-- Opening Marker --

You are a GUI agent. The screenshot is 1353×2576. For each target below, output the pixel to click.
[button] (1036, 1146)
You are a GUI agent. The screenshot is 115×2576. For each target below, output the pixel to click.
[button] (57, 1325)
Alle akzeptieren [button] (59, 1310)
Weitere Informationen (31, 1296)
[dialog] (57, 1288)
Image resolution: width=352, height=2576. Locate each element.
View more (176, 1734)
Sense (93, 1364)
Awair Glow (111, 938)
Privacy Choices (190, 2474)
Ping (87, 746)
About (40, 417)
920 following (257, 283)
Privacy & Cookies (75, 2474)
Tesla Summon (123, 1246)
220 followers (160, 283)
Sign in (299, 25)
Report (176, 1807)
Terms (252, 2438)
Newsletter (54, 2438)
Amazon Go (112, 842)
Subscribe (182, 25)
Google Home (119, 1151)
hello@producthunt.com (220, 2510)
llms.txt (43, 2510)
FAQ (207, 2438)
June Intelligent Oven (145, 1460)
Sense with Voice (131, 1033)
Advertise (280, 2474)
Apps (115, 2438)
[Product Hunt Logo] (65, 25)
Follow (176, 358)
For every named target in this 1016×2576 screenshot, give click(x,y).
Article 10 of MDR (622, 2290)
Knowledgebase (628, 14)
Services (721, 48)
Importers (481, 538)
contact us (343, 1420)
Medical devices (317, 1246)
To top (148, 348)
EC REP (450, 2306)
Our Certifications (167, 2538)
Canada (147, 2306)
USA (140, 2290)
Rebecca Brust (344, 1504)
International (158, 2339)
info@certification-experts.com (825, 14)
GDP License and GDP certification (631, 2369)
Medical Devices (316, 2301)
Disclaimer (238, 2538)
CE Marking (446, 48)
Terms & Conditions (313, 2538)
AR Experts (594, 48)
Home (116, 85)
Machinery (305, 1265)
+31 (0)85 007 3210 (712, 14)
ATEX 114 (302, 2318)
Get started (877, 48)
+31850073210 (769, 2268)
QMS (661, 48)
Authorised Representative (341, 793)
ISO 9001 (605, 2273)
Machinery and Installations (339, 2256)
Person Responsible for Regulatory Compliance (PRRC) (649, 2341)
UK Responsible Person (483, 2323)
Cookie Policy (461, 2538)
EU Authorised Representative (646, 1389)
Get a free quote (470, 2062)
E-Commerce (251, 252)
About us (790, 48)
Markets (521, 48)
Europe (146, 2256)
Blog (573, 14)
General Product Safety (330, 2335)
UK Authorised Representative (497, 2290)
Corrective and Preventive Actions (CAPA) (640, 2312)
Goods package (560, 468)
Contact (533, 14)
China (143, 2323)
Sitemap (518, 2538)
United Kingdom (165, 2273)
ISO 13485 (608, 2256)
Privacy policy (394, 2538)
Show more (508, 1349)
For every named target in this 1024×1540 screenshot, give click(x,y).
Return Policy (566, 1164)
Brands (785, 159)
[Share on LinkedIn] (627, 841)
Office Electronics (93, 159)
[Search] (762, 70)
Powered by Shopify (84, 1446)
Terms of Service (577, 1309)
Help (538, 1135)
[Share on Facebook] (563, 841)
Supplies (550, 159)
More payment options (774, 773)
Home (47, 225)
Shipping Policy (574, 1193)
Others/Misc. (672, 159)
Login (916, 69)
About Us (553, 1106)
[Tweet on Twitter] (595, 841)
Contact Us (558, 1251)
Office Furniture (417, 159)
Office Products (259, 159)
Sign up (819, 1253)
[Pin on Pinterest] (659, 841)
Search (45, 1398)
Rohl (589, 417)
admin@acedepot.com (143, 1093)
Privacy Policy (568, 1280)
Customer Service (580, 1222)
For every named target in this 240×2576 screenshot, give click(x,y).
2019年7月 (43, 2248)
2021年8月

-- Closing Marker --

> Exercise objective
The whole listing above needs to be written out again exactly.

> Exercise solution
You are a GUI agent. The screenshot is 1353×2576. For each target below, output the pixel to click.
[button] (1036, 1146)
You are a GUI agent. The screenshot is 115×2576. For each target below, output the pixel to click.
[button] (57, 1325)
Alle akzeptieren [button] (59, 1310)
Weitere Informationen (31, 1296)
[dialog] (57, 1288)
Image resolution: width=352, height=2576. Locate each element.
View more (176, 1734)
Sense (93, 1364)
Awair Glow (111, 938)
Privacy Choices (190, 2474)
Ping (87, 746)
About (40, 417)
920 following (257, 283)
Privacy & Cookies (75, 2474)
Tesla Summon (123, 1246)
220 followers (160, 283)
Sign in (299, 25)
Report (176, 1807)
Terms (252, 2438)
Newsletter (54, 2438)
Amazon Go (112, 842)
Subscribe (182, 25)
Google Home (119, 1151)
hello@producthunt.com (220, 2510)
llms.txt (43, 2510)
FAQ (207, 2438)
June Intelligent Oven (145, 1460)
Sense with Voice (131, 1033)
Advertise (280, 2474)
Apps (115, 2438)
[Product Hunt Logo] (65, 25)
Follow (176, 358)
For every named target in this 1016×2576 screenshot, give click(x,y).
Article 10 of MDR (622, 2290)
Knowledgebase (628, 14)
Services (721, 48)
Importers (481, 538)
contact us (343, 1420)
Medical devices (317, 1246)
To top (148, 348)
EC REP (450, 2306)
Our Certifications (167, 2538)
Canada (147, 2306)
USA (140, 2290)
Rebecca Brust (344, 1504)
International (158, 2339)
info@certification-experts.com (825, 14)
GDP License and GDP certification (631, 2369)
Medical Devices (316, 2301)
Disclaimer (238, 2538)
CE Marking (446, 48)
Terms & Conditions (313, 2538)
AR Experts (594, 48)
Home (116, 85)
Machinery (305, 1265)
+31 (0)85 007 3210 (712, 14)
ATEX 114 (302, 2318)
Get started (877, 48)
+31850073210 (769, 2268)
QMS (661, 48)
Authorised Representative (341, 793)
ISO 9001 (605, 2273)
Machinery and Installations (339, 2256)
Person Responsible for Regulatory Compliance (PRRC) (649, 2341)
UK Responsible Person (483, 2323)
Cookie Policy (461, 2538)
EU Authorised Representative (646, 1389)
Get a free quote (470, 2062)
E-Commerce (251, 252)
About us (790, 48)
Markets (521, 48)
Europe (146, 2256)
Blog (573, 14)
General Product Safety (330, 2335)
UK Authorised Representative (497, 2290)
Corrective and Preventive Actions (CAPA) (640, 2312)
Goods package (560, 468)
Contact (533, 14)
China (143, 2323)
Sitemap (518, 2538)
United Kingdom (165, 2273)
ISO 13485 (608, 2256)
Privacy policy (394, 2538)
Show more (508, 1349)
For every named target in this 1024×1540 screenshot, give click(x,y).
Return Policy (566, 1164)
Brands (785, 159)
[Share on LinkedIn] (627, 841)
Office Electronics (93, 159)
[Search] (762, 70)
Powered by Shopify (84, 1446)
Terms of Service (577, 1309)
Help (538, 1135)
[Share on Facebook] (563, 841)
Supplies (550, 159)
More payment options (774, 773)
Home (47, 225)
Shipping Policy (574, 1193)
Others/Misc. (672, 159)
Login (916, 69)
About Us (553, 1106)
[Tweet on Twitter] (595, 841)
Contact Us (558, 1251)
Office Furniture (417, 159)
Office Products (259, 159)
Sign up (819, 1253)
[Pin on Pinterest] (659, 841)
Search (45, 1398)
Rohl (589, 417)
admin@acedepot.com (143, 1093)
Privacy Policy (568, 1280)
Customer Service (580, 1222)
For every named target in this 240×2576 screenshot, give click(x,y).
2019年7月 (43, 2248)
2021年8月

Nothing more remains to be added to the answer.